Then, Strauss did a little hand-wringing over Outkick injecting (the wrong sort of) politics into sports. Nice guy, our Ben. Honest, too.

Nope. After the post article was published, Travis posted a couple of blogs on Outkick to call the piece, “The usual far left wing smear job to try and make me — and Outkick — look awful.” Travis had spoken to the Post “for over an hour. The transcript of our conversation filled 28 single-spaced pages,” he wrote:

That’s tens of thousands of words. The Washington Post picked less than 100 of them and lifted those quotes out of context and placed them in a negative light in their story. Now there are many flaws and outright lies in the piece written about me yesterday that I could spend a ton of time on …
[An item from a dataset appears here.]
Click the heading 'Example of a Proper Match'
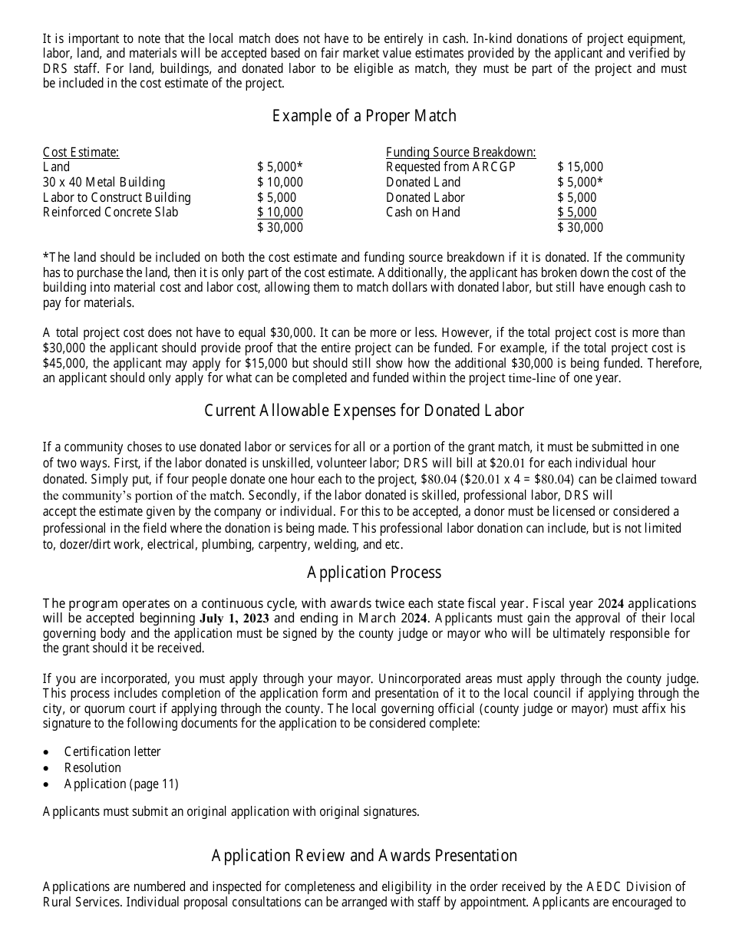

He went through each of the quotes and explained how they were twisted out of context. And you don’t have to take his word for it; smelling a rat when contacted for the Post piece Travis recorded the entire conversation, and has posted it online.

When he’d posted the transcript of the call, the Post tucked a sorta-kinda correction at the end of the online piece:

This story has been updated to reflect that Travis, in an interview with the Washington Post, said he had a lot of “listeners” in the White House, not a lot of “fans.”

That was it. They didn't even contact Travis to let him know about the addendum. Hey, there are conservatives to smear and falsehoods to advance. Who has time for niceties.

Whitlock too gave an interview for the story. Strauss quoted one sentence of it. Whitlock has published a transcript of the call, along with his own takedown of Strauss, whom he calls a “bigot” with “virtually no interest in the thoughts and ideas of black men.”

Travis summed up the Post’s “journalism” thus:

Put simply, the paper, which allegedly prides itself on journalistic accuracy, mischaracterized and misconstrued everything I said to them and even though they only used 94 words from me, they couldn’t even correctly quote what I said and publish it in their article.


Maybe Strauss and the Post need a new slogan. How about, “Hacks Whacking Facts?”